[START Source extract]

Let X be a random variable with cumulative distribution function given by $\mathrm{F}(\mathrm{x})=\{\begin{array}{cc}0,& ifx<0\\ \frac{x+1}{3},& if0\le x<1\\ 1,& ifx\ge 1\end{array}$ Then the value of $\mathrm{P}(\frac{1}{3}<\mathrm{X}<\frac{3}{4})+\mathrm{P}(\mathrm{X}=0)$ is equal to

Concepts Used:

1. Cumulative Distribution Function (CDF):

The CDF F(x) gives the probability that the random variable X takes a value less than or equal to x . That is, F(x) = P(X ≤ x) .

2. Finding Probability Using the CDF:

The probability that the random variable X lies within a certain interval (a, b] is given by:
     
 P(a < X ≤ b) = F(b) - F(a)

3. Probability at a Specific Point (Jump Discontinuity):

The probability at a specific point x = c is the difference in the CDF just to the right and just to the left of c :
     
P(X = c) = F(c⁺) - F(c^-)

Explanation -

We are given a cumulative distribution function (CDF) F(x) of a random variable X as:

F(x) = $\{\begin{array}{ll}0,& \text{if }x<0\\ \frac{x+1}{3},& \text{if }0\le x<1\\ 1,& \text{if }x\ge 1\end{array}$

From the definition of the probability from the CDF:  P(a < X $\le$ b) = F(b) - F(a)

In this case, we need to calculate $F\left(\frac{3}{4}\right)andF\left(\frac{1}{3}\right)$.

Since $0\le \frac{1}{3}<1$  and $0\le \frac{3}{4}<1$ , we use the formula $F(x)=\frac{x+1}{3}$ for both 1/3  and 3/4 :

$F\left(\frac{1}{3}\right)=\frac{\frac{1}{3}+1}{3}=\frac{\frac{4}{3}}{3}=\frac{4}{9}$

$\Rightarrow F\left(\frac{3}{4}\right)=\frac{\frac{3}{4}+1}{3}=\frac{\frac{7}{4}}{3}=\frac{7}{12}$

Thus, the probability $P(\frac{1}{3}<X\le \frac{3}{4})$ is:

$P(\frac{1}{3}<X\le \frac{3}{4})=F\left(\frac{3}{4}\right)-F\left(\frac{1}{3}\right)=\frac{7}{12}-\frac{4}{9}$

= $\frac{21}{36}-\frac{16}{36}=\frac{5}{36}$

The probability at a point is the jump in the CDF at that point. We need to calculate F(0⁺) - F(0^-) .

From the CDF definition: F(0⁺) = F(0) =$\frac{0+1}{3}=\frac{1}{3}$

⇒ F(0^-) = 0

Thus, $P(X=0)=F(0^{+})-F(0^{-})=\frac{1}{3}-0=\frac{1}{3}=\frac{12}{36}$

Now, we add the two results:

$P(\frac{1}{3}<X\le \frac{3}{4})+P(X=0)=\frac{5}{36}+\frac{12}{36}=\frac{17}{36}$

Thus, the final answer is 17/36.

[END Source extract]
[START Supplied material]

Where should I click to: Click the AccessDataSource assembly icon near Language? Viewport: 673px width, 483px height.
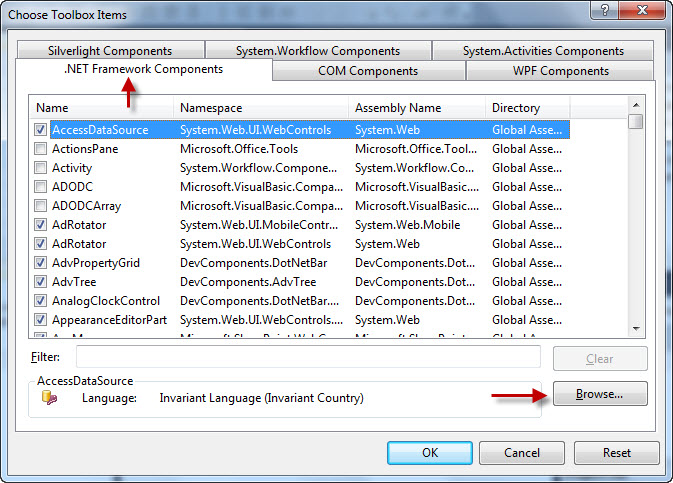(49, 398)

[END Supplied material]

** What you need to do **
1) Answer these questions from the probability solution:
(a) Under the concepts used, what probability does F(x) equal?
(b) What value does the solution get for F(3/4)?
(c) What final answer does the solution give?
2) Reproduce word for word the part of the probability solution that opens with the words containing "The probability at a specific" and closes with "X $\le$ b) = F(b) - F(a)".

** Per-task answers **
1)
(a) P(X ≤ x)
(b) 7/12
(c) 17/36

2)
The probability at a specific point x = c is the difference in the CDF just to the right and just to the left of c :
     
P(X = c) = F(c⁺) - F(c^-)

Explanation -

We are given a cumulative distribution function (CDF) F(x) of a random variable X as:

F(x) = $\{\begin{array}{ll}0,& \text{if }x<0\\ \frac{x+1}{3},& \text{if }0\le x<1\\ 1,& \text{if }x\ge 1\end{array}$

From the definition of the probability from the CDF:  P(a < X $\le$ b) = F(b) - F(a)